El kirchnerismo, desde su primer momento, asumió elementos del progresismo global y del populismo laclausiano. La introducción de las ideas de Ernesto Laclau y Chantal Mouffe en el corazón del peronismo significó un giro conceptual decisivo. Allí el pueblo dejó de ser comunidad concreta para convertirse en significante vacío, articulado discursivamente a través de antagonismos. La política se redujo a la construcción de fronteras morales entre el “otro” y un “nosotros”, útil para movilizar pero insuficiente para una gobernabilidad equilibrada. Al mismo tiempo, la adhesión a agendas globales estandarizó fines y medios, reduciendo el margen de autonomía doctrinal y subordinando la política industrial y cultural a parámetros externos. El resultado fue una identidad híbrida: alta politización comunicacional, baja densidad organizativa, prioridad de legitimidades externas (extractivitas y cultureless) sobre soberanía material.

Se deja de ser peronista cuando se sustituye la soberanía por la gestión, el sujeto social por la audiencia y la comunidad organizada por la comunicación. Se deja de ser peronista cuando la cultura nacional se cosmopolitiza sin anclaje y el federalismo se subordina al centralismo/agenda global. Se deja de ser peronista cuando la política se mide por su capacidad de administrar consensos internacionales y no por su potencia para organizar trabajo, producir autonomía y preservar la cultura nacional. En ese sentido, el kirchnerismo constituye un caso paradigmático del desplazamiento doctrinal: conserva la estética nacional-popular, pero opera bajo racionalidades externas. Su discurso se sostiene en antagonismos rentables, su práctica en la gestión tecnocrática y su horizonte en la compatibilidad con estándares globales.

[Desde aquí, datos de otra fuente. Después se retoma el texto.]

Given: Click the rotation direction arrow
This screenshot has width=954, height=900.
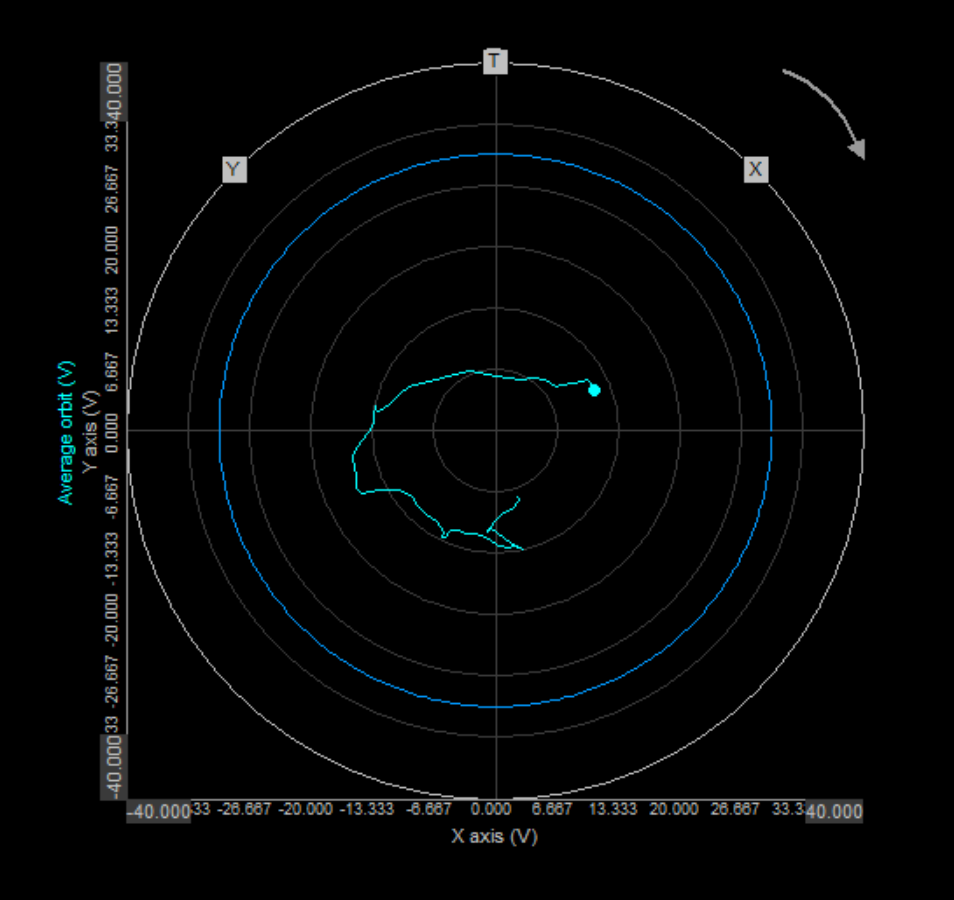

La Internacional Progresista fue el punto de partida de esta mutación. Allí se definió que el progresismo debía ser global, cosmopolita y gerencial. El kirchnerismo aceptó esa invitación y la tradujo en un proyecto que, aunque se presenta como heredero del peronismo, se distancia de su núcleo doctrinal. 

La consecuencia es una crisis de representación: el pueblo argentino no encuentra en ese discurso la articulación entre justicia social, soberanía política, independencia económica, cultural nacional y comunidad organizada que siempre caracterizó al justicialismo. Lo que se ofrece es un híbrido tecnocrático, emocionalmente saturado e ideológicamente desarraigado. Por eso, más allá de los resultados electorales, el desafío sigue siendo el mismo: recuperar la Doctrina como praxis concreta, volver a encarnar al pueblo como sujeto histórico y reconstruir la Comunidad Organizada como arquitectura institucional. Solo así el peronismo puede vencer al tiempo, como advirtió Juan Perón, y evitar que la política se reduzca a un juego de sombras en la caverna de la globalización.